La question piège. D’abord il y a la catégorie des outsiders, les nommés sont NKM, Jean-François Copé et Bruno Le Maire. NKM a joué la conviction et elle l’a bien joué. Elle défend le front républicain vis-à-vis du FN, elle est la seule, elle veut réformer profondément la constitution, elle est la seule, la seule aussi à défendre son idée de redevance sur le Halal et à porter l’écologie. Elle impose une ligne qui n’est pas majoritaire mais elle est solide. À l’inverse Bruno Le Maire s’est effondré : bâché par Nicolas Sarkozy  quand il l’attaque, imprécis lorsqu’il évoque les opérations extérieures et les troupes françaises en Libye qui n’y ont pas mis les pieds. Il est passé à côté. Jean-François Copé, c’est le dynamiteur. Il l’a fait avec humour y compris en se prenant les pieds dans le tapis quand il dit qu’il  promet  un gouvernement de droite décomplexée avec des ministres de gauche après le pain au chocolat à 15 centimes, il peut penser à une reconversion dans le stand up.

Il y a donc également la catégorie des favoris. Est-ce qu’Alain Juppé ou Nicolas Sarkozy a fait la différence ? 

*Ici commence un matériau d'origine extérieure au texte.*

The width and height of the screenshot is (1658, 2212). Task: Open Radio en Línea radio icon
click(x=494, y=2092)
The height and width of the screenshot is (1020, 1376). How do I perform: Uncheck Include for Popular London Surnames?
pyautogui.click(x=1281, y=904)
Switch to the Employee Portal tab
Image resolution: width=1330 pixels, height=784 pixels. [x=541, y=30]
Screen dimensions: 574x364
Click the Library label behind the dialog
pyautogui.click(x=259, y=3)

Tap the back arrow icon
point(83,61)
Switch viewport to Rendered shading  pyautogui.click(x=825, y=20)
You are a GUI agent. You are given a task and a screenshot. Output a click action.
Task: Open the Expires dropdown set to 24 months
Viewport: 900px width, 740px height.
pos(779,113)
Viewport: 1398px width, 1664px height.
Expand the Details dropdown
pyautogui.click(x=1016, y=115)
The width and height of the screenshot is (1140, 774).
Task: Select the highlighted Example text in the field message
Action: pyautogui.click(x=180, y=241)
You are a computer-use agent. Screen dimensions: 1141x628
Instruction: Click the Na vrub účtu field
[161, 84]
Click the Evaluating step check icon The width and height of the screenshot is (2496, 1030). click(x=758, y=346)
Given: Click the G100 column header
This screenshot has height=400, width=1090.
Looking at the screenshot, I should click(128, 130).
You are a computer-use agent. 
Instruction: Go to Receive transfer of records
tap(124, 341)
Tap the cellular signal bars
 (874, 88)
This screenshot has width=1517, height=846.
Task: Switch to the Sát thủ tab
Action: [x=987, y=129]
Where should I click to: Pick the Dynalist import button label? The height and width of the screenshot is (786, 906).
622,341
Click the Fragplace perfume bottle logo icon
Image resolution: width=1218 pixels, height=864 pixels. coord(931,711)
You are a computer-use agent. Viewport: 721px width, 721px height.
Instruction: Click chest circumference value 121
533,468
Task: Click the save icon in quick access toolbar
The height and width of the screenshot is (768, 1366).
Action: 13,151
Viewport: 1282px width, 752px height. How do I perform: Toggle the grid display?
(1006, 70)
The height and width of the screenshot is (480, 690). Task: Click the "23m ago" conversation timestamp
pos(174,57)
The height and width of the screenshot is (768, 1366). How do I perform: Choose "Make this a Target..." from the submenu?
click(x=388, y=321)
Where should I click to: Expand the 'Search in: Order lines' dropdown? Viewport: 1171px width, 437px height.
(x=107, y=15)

Non il n’y a pas eu de coup de grâce ou de coup de maître. Alain Juppé a joué la force tranquille, il défend son alliance avec François Bayrou, il défend son identité heureuse. Il joue le rassemblement. Nicolas Sarkozy qui a été la cible de ce débat du début à la fin, sous-entendu sur son honnèteté, sur les gaulois, sur le fantasme de l’invasion centriste, sur son désir de revanche…. Sa force c’est d’avoir eu la riposte proportionnée, sans s’énerver. Et lui a continué sur son axe : l’autorité. Mais celui qui a gagné au sens où il est apparu au centre du jeu, au centre de l’enjeu c’est François Fillon.  Il est resté dans son couloir, se gardant d’attaquer Nicolas Sarkozy  pas plus qu’il n’a fait de rapprocher avec Alain Juppé.  Eux l’ont épargné, lui donnant du "cher François", du "je suis d’accord avec François", des petits gestes qui ont un sens. La voix de François Fillon, homme d’État, elle pèse,  ce qu’il fera au lendemain du premier tour sera sans doute décisif. C’est le sous-titre d’hier soir. C’est ce qui explique que Fillon était un peu en retrait d’un débat dont il est la clef.